Having said that as has been pointed out above FP64 is pointless in games.
 
This is the silliest thing about the memory on the Radeon VII, the bandwidth.

Below is a pic of the memory bandwidth on the RTX Titan overclocked very high and it is nowhere near the figure claimed for the new AMD card, are they really saying it needs that much compared to a much faster NVidia card.

There was a time when AMD delivered exactly what gamers needed.


No, AMD never intended to give a consumer gaming card that much bandwidth. It all comes back to the fact that it is a salvaged part from failed Instinct Mi60 GPUs. Once the 4 stacks of HBM2 are mounted to the interpose you can't remove them. Therefore you get 16GB VRM with 1TB/S bandwidth, of the whole lot goes in the bin.


If AMD wanted to have a dedicated gaming part they would have stuck to 2 stacks of HBM for 8GB and 512GB/s
 
No, AMD never intended to give a consumer gaming card that much bandwidth. It all comes back to the fact that it is a salvaged part from failed Instinct Mi60 GPUs. Once the 4 stacks of HBM2 are mounted to the interpose you can't remove them. Therefore you get 16GB VRM with 1TB/S bandwidth, of the whole lot goes in the bin.
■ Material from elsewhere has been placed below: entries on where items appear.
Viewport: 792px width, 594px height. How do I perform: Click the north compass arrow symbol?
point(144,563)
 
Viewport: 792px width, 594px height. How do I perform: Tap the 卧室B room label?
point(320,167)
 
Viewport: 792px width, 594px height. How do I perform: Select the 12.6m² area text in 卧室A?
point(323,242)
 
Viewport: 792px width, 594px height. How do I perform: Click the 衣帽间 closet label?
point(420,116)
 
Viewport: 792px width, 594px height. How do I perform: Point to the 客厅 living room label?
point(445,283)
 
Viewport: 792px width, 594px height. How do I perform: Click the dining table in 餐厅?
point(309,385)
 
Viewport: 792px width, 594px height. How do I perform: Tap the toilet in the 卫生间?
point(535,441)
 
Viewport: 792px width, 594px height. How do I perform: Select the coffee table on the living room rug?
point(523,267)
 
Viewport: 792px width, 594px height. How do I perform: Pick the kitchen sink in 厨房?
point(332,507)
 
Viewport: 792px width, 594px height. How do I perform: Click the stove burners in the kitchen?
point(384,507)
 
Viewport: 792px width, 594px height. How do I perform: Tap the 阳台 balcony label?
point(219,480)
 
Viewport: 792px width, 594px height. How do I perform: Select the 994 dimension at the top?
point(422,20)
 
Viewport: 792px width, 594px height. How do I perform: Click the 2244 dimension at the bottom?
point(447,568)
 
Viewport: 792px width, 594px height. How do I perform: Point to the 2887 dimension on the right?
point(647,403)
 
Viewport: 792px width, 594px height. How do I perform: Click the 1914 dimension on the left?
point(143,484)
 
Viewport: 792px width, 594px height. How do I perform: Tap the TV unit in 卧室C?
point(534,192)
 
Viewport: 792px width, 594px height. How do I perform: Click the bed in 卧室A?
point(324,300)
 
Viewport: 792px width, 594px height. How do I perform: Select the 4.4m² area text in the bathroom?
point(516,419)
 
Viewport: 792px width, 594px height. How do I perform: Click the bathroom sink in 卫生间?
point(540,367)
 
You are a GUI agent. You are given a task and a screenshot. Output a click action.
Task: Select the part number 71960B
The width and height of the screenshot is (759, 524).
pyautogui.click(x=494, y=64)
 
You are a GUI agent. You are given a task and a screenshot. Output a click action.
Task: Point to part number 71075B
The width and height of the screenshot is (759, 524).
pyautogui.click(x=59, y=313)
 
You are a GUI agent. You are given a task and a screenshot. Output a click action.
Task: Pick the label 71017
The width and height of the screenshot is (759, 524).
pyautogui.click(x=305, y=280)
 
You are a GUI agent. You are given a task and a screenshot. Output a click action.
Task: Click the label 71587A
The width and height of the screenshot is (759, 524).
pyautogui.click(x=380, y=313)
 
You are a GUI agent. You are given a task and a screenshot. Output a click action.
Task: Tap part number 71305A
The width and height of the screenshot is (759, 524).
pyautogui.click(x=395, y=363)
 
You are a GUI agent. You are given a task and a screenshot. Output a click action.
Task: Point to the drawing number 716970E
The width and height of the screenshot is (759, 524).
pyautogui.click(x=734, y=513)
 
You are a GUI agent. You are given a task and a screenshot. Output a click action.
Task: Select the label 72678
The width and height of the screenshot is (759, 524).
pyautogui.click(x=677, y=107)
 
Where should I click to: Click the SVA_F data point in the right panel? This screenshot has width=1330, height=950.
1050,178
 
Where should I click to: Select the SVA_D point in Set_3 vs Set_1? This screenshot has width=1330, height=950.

If AMD wanted to have a dedicated gaming part they would have stuck to 2 stacks of HBM for 8GB and 512GB/s
Was about to reply to him, but it seems you did it for me. Basically this.

It is not made from the ground up for gamers. No need to be confused :)

AMD trying to be relevant in the gfx arena

Rad 7 is a silly card with silly memory for silly money

:p
It might end up only being £50 more than what you paid for your 1080 Ti in the end easy, if it performs the same then it will be funny as you are calling this silly, but you went on about your £600 purchase of a 1080 Ti like it was the best deal ever. Lol.
 
Nope not buying, The R7 only has 3840 stream processors and the full card has 4096 so they'll probably release a R7+ i.e the full fat thing, 6 months after, Then I'll buy it.

Just a suspicion.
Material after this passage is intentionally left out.